With concurrency: 5, four URLs will complete in roughly the time it takes to audit one. For 100 URLs, the total time drops from roughly 200 seconds (sequential) to about 40 seconds (5-way concurrency). Increase the concurrency value if your SEOPeek plan supports higher throughput.

5. CSV and JSON Export of Audit Results

SEO teams often need audit results in spreadsheet-friendly formats. Add a dedicated export endpoint that returns either JSON or CSV based on a query parameter:

# Add to main.py
import csv
import io
from fastapi.responses import StreamingResponse


@app.post("/api/audit/export")
async def export_audit(request: BulkAuditRequest):
    """
    Audit URLs and export results as JSON or CSV.
    """
    semaphore = asyncio.Semaphore(request.concurrency)

    async with httpx.AsyncClient() as client:
        tasks = [
            audit_with_semaphore(semaphore, client, str(url))
            for url in request.urls
        ]
        results = await asyncio.gather(*tasks)

    if request.export_format == "csv":
        return _results_to_csv(results)

    # Default: JSON
    passed = sum(1 for r in results if r.score >= 70)
    avg = sum(r.score for r in results) / len(results)
    return BulkAuditResponse(
        total=len(results),
        passed=passed,
        failed=len(results) - passed,
        average_score=round(avg, 1),
        results=results,
    )


def _results_to_csv(results: list[AuditResult]) -> StreamingResponse:
    """Convert audit results to a downloadable CSV file."""
    output = io.StringIO()
    writer = csv.writer(output)

    # Header row
    writer.writerow([
        "URL", "Score", "Grade", "Title", "Description",
        "Canonical", "OG Title", "OG Image",
        "Checks Passed", "Checks Failed", "Error",
    ])

    for r in results:
        checks_passed = sum(1 for c in r.checks if c.passed)
        checks_failed = len(r.checks) - checks_passed
        writer.writerow([
            r.url,
            r.score,
            r.grade,
            r.meta.title or "",
            r.meta.description or "",
            r.meta.canonical or "",
            r.meta.og_title or "",
            r.meta.og_image or "",
            checks_passed,
            checks_failed,
            r.error or "",
        ])

    output.seek(0)
    return StreamingResponse(
        iter([output.getvalue()]),
        media_type="text/csv",
        headers={
            "Content-Disposition": "attachment; filename=seo-audit.csv"
        },
    )

To download a CSV report:

curl -X POST http://localhost:8000/api/audit/export \
  -H "Content-Type: application/json" \
  -d '{"urls": ["https://example.com"], "export_format": "csv"}' \
  -o seo-audit.csv

The CSV includes the most important fields—score, grade, title, OG image presence, and error status—so you can open it in Google Sheets or Excel and immediately see which pages need attention.

6. Background Task Processing for Large Batches

For batches larger than 50 URLs, synchronous processing can timeout.
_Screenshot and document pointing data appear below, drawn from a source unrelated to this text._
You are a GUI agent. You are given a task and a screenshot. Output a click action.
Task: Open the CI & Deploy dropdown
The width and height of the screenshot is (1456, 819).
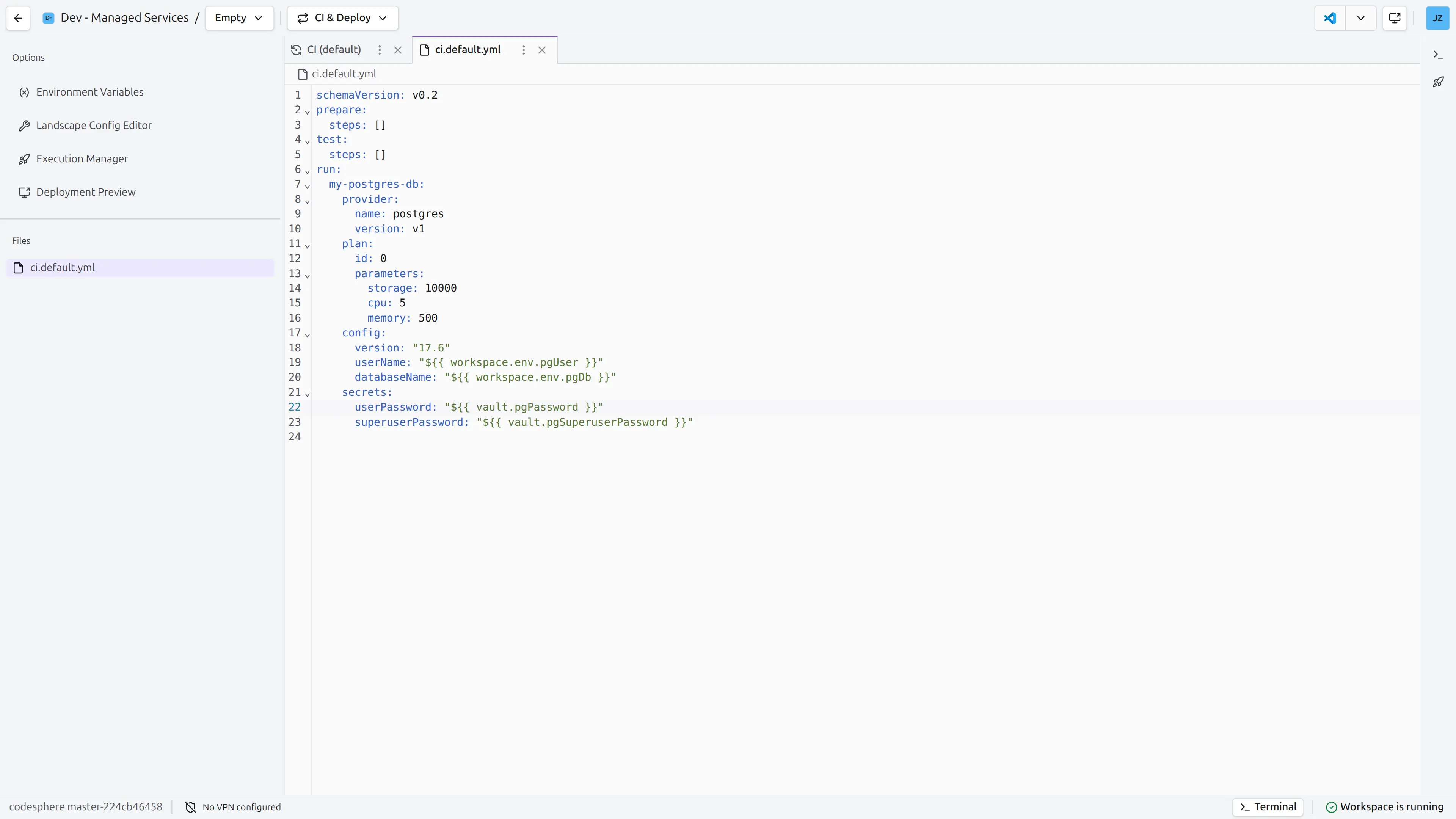(x=342, y=18)
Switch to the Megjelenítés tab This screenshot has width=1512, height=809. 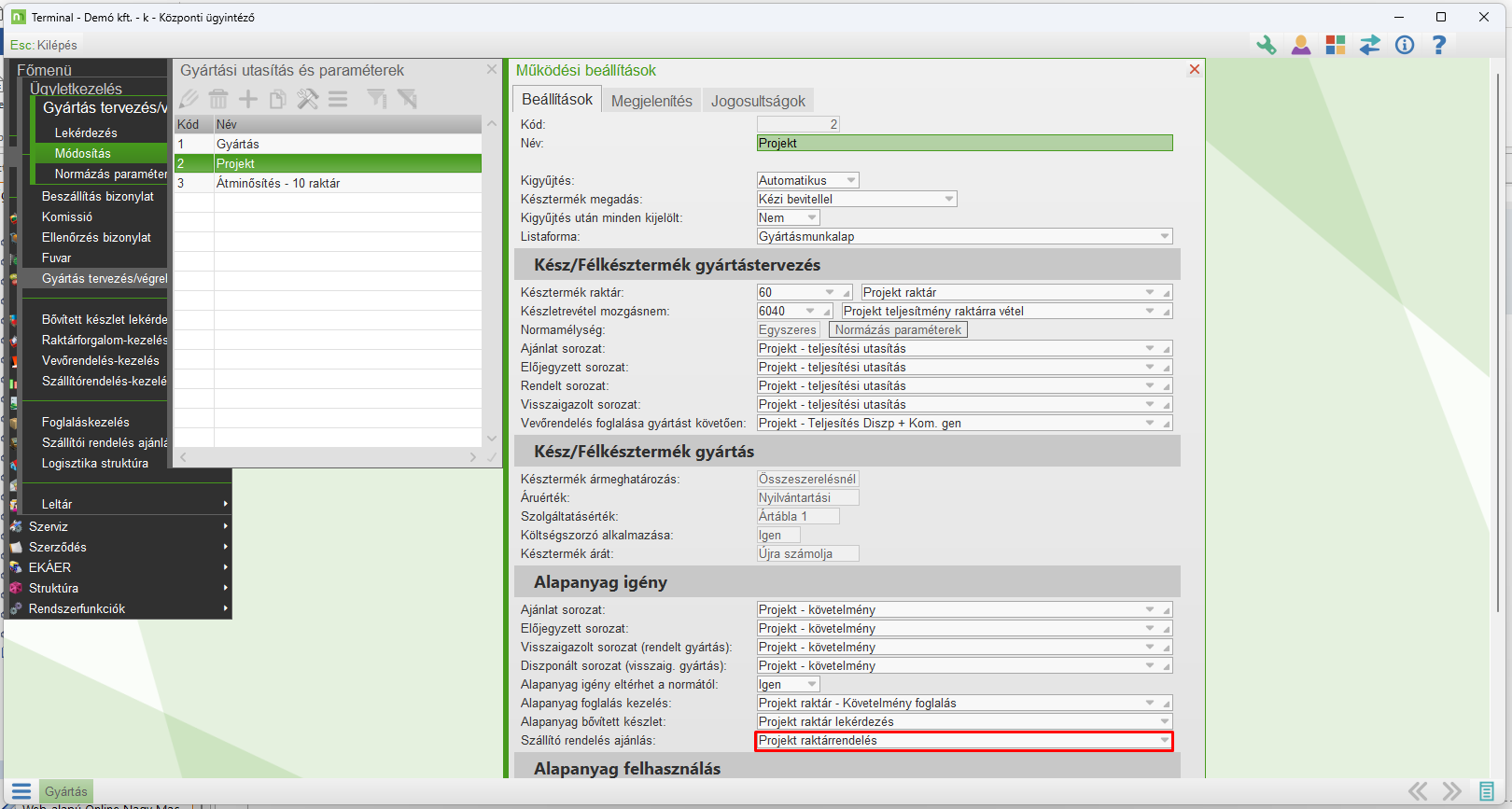(651, 101)
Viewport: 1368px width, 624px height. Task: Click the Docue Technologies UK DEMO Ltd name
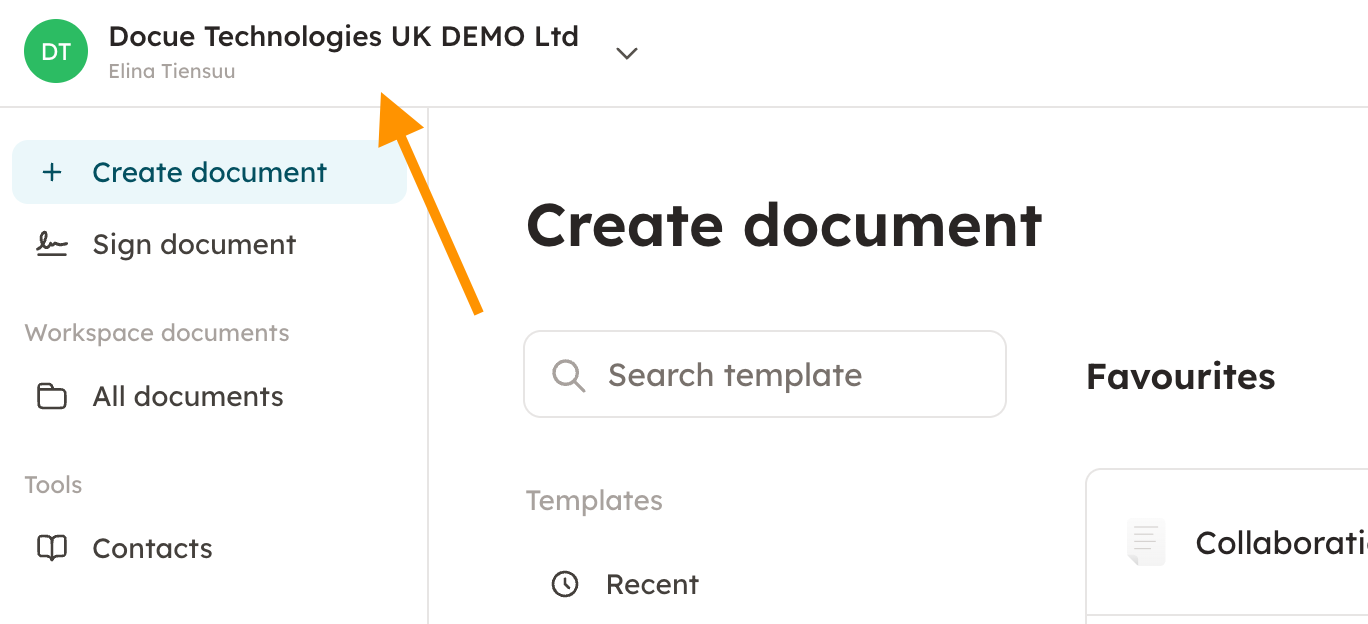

FastAPI’s BackgroundTasks lets you accept the request immediately and process the audit in the background. The client polls a status endpoint to retrieve results when ready:

# Add to main.py
import uuid
from fastapi import BackgroundTasks
from models import (
    BackgroundJobResponse,
    JobResultResponse,
    JobStatus,
)

# In-memory job store (use Redis in production)
jobs: dict[str, JobResultResponse] = {}


async def _run_bulk_audit(
    job_id: str,
    urls: list[str],
    concurrency: int,
):
    """Background task: run the audit and store results."""
    jobs[job_id].status = JobStatus.running

    try:
        semaphore = asyncio.Semaphore(concurrency)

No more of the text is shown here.